What to produce — The response should contain every entry, reproduced exactly.

Data under study —
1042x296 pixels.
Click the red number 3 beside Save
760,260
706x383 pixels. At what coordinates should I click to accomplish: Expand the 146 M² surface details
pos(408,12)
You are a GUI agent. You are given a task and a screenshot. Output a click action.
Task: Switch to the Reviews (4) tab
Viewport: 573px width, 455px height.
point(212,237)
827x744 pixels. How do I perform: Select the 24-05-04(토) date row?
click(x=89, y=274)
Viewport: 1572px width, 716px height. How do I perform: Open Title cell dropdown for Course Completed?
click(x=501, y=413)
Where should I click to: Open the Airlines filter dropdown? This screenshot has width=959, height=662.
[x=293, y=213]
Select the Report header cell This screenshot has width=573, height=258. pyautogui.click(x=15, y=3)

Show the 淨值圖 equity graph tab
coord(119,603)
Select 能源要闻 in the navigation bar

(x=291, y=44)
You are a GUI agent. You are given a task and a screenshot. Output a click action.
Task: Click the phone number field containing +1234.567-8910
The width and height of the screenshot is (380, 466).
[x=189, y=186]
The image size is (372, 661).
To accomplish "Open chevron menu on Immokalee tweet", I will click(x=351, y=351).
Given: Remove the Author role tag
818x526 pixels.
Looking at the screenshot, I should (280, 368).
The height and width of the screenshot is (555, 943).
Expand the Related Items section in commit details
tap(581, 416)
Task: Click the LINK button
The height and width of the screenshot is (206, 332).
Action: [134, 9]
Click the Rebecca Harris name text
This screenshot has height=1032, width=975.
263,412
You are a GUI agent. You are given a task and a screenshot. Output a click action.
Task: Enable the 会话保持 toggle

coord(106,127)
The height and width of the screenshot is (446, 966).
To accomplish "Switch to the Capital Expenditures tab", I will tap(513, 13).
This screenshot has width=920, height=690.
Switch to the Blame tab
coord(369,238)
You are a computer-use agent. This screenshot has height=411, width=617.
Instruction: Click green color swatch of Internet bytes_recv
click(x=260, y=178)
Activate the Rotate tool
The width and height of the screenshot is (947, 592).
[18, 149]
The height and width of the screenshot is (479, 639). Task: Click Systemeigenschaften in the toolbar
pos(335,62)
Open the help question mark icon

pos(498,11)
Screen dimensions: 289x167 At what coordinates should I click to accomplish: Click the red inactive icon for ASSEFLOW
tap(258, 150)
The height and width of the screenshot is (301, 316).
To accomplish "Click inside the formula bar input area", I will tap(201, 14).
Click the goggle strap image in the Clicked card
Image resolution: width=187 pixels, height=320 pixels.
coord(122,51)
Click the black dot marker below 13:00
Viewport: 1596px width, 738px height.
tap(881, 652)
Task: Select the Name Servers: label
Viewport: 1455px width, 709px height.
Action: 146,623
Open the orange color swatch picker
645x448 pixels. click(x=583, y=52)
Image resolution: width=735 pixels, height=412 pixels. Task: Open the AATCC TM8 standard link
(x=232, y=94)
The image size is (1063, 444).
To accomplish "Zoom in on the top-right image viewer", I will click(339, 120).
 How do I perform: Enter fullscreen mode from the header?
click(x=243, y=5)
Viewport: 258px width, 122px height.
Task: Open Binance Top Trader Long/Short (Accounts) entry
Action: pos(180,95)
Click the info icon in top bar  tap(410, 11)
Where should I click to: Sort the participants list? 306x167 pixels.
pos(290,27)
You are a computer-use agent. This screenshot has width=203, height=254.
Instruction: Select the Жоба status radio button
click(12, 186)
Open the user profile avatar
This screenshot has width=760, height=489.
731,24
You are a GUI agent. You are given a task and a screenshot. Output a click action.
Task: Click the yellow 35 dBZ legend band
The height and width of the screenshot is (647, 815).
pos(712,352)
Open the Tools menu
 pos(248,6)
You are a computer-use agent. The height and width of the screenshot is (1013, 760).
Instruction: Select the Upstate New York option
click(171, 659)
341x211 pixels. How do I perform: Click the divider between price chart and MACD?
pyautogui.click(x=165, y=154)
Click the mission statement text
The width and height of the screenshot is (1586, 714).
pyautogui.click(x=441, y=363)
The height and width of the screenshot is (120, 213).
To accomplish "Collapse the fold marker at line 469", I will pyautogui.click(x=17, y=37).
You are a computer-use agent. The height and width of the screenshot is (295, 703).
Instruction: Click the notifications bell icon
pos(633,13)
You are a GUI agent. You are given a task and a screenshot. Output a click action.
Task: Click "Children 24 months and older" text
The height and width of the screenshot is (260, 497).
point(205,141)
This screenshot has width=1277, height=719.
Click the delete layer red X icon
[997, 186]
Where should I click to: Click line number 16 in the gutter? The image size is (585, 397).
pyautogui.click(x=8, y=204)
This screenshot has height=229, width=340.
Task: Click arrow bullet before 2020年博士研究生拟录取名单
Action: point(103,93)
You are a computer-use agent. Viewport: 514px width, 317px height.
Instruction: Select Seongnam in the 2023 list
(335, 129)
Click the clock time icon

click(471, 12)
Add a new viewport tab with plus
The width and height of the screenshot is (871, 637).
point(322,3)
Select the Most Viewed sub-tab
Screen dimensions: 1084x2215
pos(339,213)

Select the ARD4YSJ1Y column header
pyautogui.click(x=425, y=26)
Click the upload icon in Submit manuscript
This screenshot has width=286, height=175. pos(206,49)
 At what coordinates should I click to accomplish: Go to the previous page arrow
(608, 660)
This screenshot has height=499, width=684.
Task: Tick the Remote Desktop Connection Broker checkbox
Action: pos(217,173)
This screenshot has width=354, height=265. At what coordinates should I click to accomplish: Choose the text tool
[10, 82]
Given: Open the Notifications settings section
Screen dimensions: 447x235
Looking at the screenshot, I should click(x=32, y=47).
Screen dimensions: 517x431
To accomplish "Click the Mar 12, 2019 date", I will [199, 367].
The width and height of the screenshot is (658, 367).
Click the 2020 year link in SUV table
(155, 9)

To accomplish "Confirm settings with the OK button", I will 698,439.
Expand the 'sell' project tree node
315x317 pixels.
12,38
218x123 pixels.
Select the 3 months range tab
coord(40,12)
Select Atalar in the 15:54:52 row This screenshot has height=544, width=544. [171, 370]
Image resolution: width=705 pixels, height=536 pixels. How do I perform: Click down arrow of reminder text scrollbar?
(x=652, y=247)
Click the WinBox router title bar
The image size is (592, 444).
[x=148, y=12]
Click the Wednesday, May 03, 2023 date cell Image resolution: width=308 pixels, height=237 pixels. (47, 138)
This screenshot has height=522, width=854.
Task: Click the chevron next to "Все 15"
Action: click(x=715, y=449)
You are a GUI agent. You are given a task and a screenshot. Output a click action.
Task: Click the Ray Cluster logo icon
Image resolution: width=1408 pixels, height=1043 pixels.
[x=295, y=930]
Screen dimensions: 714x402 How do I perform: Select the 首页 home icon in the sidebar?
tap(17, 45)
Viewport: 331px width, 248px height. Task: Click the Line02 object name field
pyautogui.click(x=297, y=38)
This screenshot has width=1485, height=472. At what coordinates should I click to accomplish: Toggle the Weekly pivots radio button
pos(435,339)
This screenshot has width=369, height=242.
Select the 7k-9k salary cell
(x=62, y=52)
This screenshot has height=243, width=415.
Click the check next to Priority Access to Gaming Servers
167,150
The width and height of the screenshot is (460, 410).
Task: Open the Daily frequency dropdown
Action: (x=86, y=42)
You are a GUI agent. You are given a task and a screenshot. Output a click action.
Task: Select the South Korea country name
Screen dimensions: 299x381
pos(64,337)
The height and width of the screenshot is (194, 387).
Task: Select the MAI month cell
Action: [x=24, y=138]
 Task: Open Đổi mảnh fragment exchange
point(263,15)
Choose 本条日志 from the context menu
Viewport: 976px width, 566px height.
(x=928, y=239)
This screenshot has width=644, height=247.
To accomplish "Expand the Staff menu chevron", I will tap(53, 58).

Finished exercise —
1042x296 pixels.
Click the red number 3 beside Save
760,260
706x383 pixels. At what coordinates should I click to accomplish: Expand the 146 M² surface details
pos(408,12)
You are a GUI agent. You are given a task and a screenshot. Output a click action.
Task: Switch to the Reviews (4) tab
Viewport: 573px width, 455px height.
point(212,237)
827x744 pixels. How do I perform: Select the 24-05-04(토) date row?
click(x=89, y=274)
Viewport: 1572px width, 716px height. How do I perform: Open Title cell dropdown for Course Completed?
click(x=501, y=413)
Where should I click to: Open the Airlines filter dropdown? This screenshot has width=959, height=662.
[x=293, y=213]
Select the Report header cell This screenshot has width=573, height=258. pyautogui.click(x=15, y=3)

Show the 淨值圖 equity graph tab
coord(119,603)
Select 能源要闻 in the navigation bar

(x=291, y=44)
You are a GUI agent. You are given a task and a screenshot. Output a click action.
Task: Click the phone number field containing +1234.567-8910
The width and height of the screenshot is (380, 466).
[x=189, y=186]
The image size is (372, 661).
To accomplish "Open chevron menu on Immokalee tweet", I will click(x=351, y=351).
Given: Remove the Author role tag
818x526 pixels.
Looking at the screenshot, I should (280, 368).
The height and width of the screenshot is (555, 943).
Expand the Related Items section in commit details
tap(581, 416)
Task: Click the LINK button
The height and width of the screenshot is (206, 332).
Action: [134, 9]
Click the Rebecca Harris name text
This screenshot has height=1032, width=975.
263,412
You are a GUI agent. You are given a task and a screenshot. Output a click action.
Task: Enable the 会话保持 toggle

coord(106,127)
The height and width of the screenshot is (446, 966).
To accomplish "Switch to the Capital Expenditures tab", I will tap(513, 13).
This screenshot has width=920, height=690.
Switch to the Blame tab
coord(369,238)
You are a computer-use agent. This screenshot has height=411, width=617.
Instruction: Click green color swatch of Internet bytes_recv
click(x=260, y=178)
Activate the Rotate tool
The width and height of the screenshot is (947, 592).
[18, 149]
The height and width of the screenshot is (479, 639). Task: Click Systemeigenschaften in the toolbar
pos(335,62)
Open the help question mark icon

pos(498,11)
Screen dimensions: 289x167 At what coordinates should I click to accomplish: Click the red inactive icon for ASSEFLOW
tap(258, 150)
The height and width of the screenshot is (301, 316).
To accomplish "Click inside the formula bar input area", I will tap(201, 14).
Click the goggle strap image in the Clicked card
Image resolution: width=187 pixels, height=320 pixels.
coord(122,51)
Click the black dot marker below 13:00
Viewport: 1596px width, 738px height.
tap(881, 652)
Task: Select the Name Servers: label
Viewport: 1455px width, 709px height.
Action: 146,623
Open the orange color swatch picker
645x448 pixels. click(x=583, y=52)
Image resolution: width=735 pixels, height=412 pixels. Task: Open the AATCC TM8 standard link
(x=232, y=94)
The image size is (1063, 444).
To accomplish "Zoom in on the top-right image viewer", I will click(339, 120).
 How do I perform: Enter fullscreen mode from the header?
click(x=243, y=5)
Viewport: 258px width, 122px height.
Task: Open Binance Top Trader Long/Short (Accounts) entry
Action: pos(180,95)
Click the info icon in top bar  tap(410, 11)
Where should I click to: Sort the participants list? 306x167 pixels.
pos(290,27)
You are a computer-use agent. This screenshot has width=203, height=254.
Instruction: Select the Жоба status radio button
click(12, 186)
Open the user profile avatar
This screenshot has width=760, height=489.
731,24
You are a GUI agent. You are given a task and a screenshot. Output a click action.
Task: Click the yellow 35 dBZ legend band
The height and width of the screenshot is (647, 815).
pos(712,352)
Open the Tools menu
 pos(248,6)
You are a computer-use agent. The height and width of the screenshot is (1013, 760).
Instruction: Select the Upstate New York option
click(171, 659)
341x211 pixels. How do I perform: Click the divider between price chart and MACD?
pyautogui.click(x=165, y=154)
Click the mission statement text
The width and height of the screenshot is (1586, 714).
pyautogui.click(x=441, y=363)
The height and width of the screenshot is (120, 213).
To accomplish "Collapse the fold marker at line 469", I will pyautogui.click(x=17, y=37).
You are a computer-use agent. The height and width of the screenshot is (295, 703).
Instruction: Click the notifications bell icon
pos(633,13)
You are a GUI agent. You are given a task and a screenshot. Output a click action.
Task: Click "Children 24 months and older" text
The height and width of the screenshot is (260, 497).
point(205,141)
This screenshot has width=1277, height=719.
Click the delete layer red X icon
[997, 186]
Where should I click to: Click line number 16 in the gutter? The image size is (585, 397).
pyautogui.click(x=8, y=204)
This screenshot has height=229, width=340.
Task: Click arrow bullet before 2020年博士研究生拟录取名单
Action: point(103,93)
You are a computer-use agent. Viewport: 514px width, 317px height.
Instruction: Select Seongnam in the 2023 list
(335, 129)
Click the clock time icon

click(471, 12)
Add a new viewport tab with plus
The width and height of the screenshot is (871, 637).
point(322,3)
Select the Most Viewed sub-tab
Screen dimensions: 1084x2215
pos(339,213)

Select the ARD4YSJ1Y column header
pyautogui.click(x=425, y=26)
Click the upload icon in Submit manuscript
This screenshot has width=286, height=175. pos(206,49)
 At what coordinates should I click to accomplish: Go to the previous page arrow
(608, 660)
This screenshot has height=499, width=684.
Task: Tick the Remote Desktop Connection Broker checkbox
Action: pos(217,173)
This screenshot has width=354, height=265. At what coordinates should I click to accomplish: Choose the text tool
[10, 82]
Given: Open the Notifications settings section
Screen dimensions: 447x235
Looking at the screenshot, I should click(x=32, y=47).
Screen dimensions: 517x431
To accomplish "Click the Mar 12, 2019 date", I will [199, 367].
The width and height of the screenshot is (658, 367).
Click the 2020 year link in SUV table
(155, 9)

To accomplish "Confirm settings with the OK button", I will 698,439.
Expand the 'sell' project tree node
315x317 pixels.
12,38
218x123 pixels.
Select the 3 months range tab
coord(40,12)
Select Atalar in the 15:54:52 row This screenshot has height=544, width=544. [171, 370]
Image resolution: width=705 pixels, height=536 pixels. How do I perform: Click down arrow of reminder text scrollbar?
(x=652, y=247)
Click the WinBox router title bar
The image size is (592, 444).
[x=148, y=12]
Click the Wednesday, May 03, 2023 date cell Image resolution: width=308 pixels, height=237 pixels. (47, 138)
This screenshot has height=522, width=854.
Task: Click the chevron next to "Все 15"
Action: click(x=715, y=449)
You are a GUI agent. You are given a task and a screenshot. Output a click action.
Task: Click the Ray Cluster logo icon
Image resolution: width=1408 pixels, height=1043 pixels.
[x=295, y=930]
Screen dimensions: 714x402 How do I perform: Select the 首页 home icon in the sidebar?
tap(17, 45)
Viewport: 331px width, 248px height. Task: Click the Line02 object name field
pyautogui.click(x=297, y=38)
This screenshot has width=1485, height=472. At what coordinates should I click to accomplish: Toggle the Weekly pivots radio button
pos(435,339)
This screenshot has width=369, height=242.
Select the 7k-9k salary cell
(x=62, y=52)
This screenshot has height=243, width=415.
Click the check next to Priority Access to Gaming Servers
167,150
The width and height of the screenshot is (460, 410).
Task: Open the Daily frequency dropdown
Action: (x=86, y=42)
You are a GUI agent. You are given a task and a screenshot. Output a click action.
Task: Select the South Korea country name
Screen dimensions: 299x381
pos(64,337)
The height and width of the screenshot is (194, 387).
Task: Select the MAI month cell
Action: [x=24, y=138]
 Task: Open Đổi mảnh fragment exchange
point(263,15)
Choose 本条日志 from the context menu
Viewport: 976px width, 566px height.
(x=928, y=239)
This screenshot has width=644, height=247.
To accomplish "Expand the Staff menu chevron", I will tap(53, 58).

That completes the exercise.